Friday, February 11, 2011
When the Endless Pasta Bowl just won't cut it
"We're in the mood for really fatty, greasy garbage. Who's got it?"
"Ok, now who's got that really fatty, greasy garbage in big steam troughs so we can keep going up and filling our plates over and over again, until our internal organs beg for mercy and our taste buds have committed suicide?"
"Ok, now who's got that really fatty, greasy garbage in big steam troughs for about ten bucks- pretty much cementing the notion that this is really cheap, fatty garbage and the remaining restaurant is a Denny's clone- and if you don't want ribs, you've got plenty of meatloaf, macaroni and cheese, fried chicken, spaghetti and all the rest of my fiber-free, artery-hating favorites?"
"Golden Corral?
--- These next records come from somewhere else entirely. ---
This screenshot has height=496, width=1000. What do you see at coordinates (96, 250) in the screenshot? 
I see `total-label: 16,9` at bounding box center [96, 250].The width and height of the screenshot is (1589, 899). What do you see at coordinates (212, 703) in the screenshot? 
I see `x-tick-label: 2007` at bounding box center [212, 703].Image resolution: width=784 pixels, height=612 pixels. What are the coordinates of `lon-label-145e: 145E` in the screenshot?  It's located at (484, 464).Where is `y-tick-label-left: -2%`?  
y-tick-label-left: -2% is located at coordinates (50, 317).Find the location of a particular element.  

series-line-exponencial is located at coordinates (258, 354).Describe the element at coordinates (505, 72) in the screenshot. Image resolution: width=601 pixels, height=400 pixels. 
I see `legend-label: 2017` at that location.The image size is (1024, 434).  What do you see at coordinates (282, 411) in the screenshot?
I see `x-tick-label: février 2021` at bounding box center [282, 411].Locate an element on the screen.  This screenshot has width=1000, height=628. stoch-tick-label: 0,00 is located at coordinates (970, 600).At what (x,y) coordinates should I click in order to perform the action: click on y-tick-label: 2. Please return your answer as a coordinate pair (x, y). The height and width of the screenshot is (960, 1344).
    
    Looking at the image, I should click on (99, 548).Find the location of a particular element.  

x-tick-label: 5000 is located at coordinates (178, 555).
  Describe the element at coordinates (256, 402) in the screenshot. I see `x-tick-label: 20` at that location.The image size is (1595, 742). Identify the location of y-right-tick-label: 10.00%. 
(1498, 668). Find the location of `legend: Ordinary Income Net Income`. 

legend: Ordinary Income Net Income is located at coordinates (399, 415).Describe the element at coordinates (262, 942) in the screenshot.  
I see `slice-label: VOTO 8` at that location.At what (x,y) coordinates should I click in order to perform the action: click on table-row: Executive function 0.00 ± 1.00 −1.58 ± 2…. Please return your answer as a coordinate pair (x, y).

Yep...that's what I thought. Ok, roll me up to the booth, bring me a pitcher of iced tea and don't even THINK about bringing me the bill for at least three hours."
(And oh, just an aside to the Child Abusing Dad in this commercial: You don't need to be hitting any All You Can Eat rib places, buddy. Do your heart a favor and limit your Endless Grazing to salad bars for a while at least, ok? I mean, make an effort to teach SOMETHING of value to those kids of yours before you drop dead from the inevitable massive coronary.)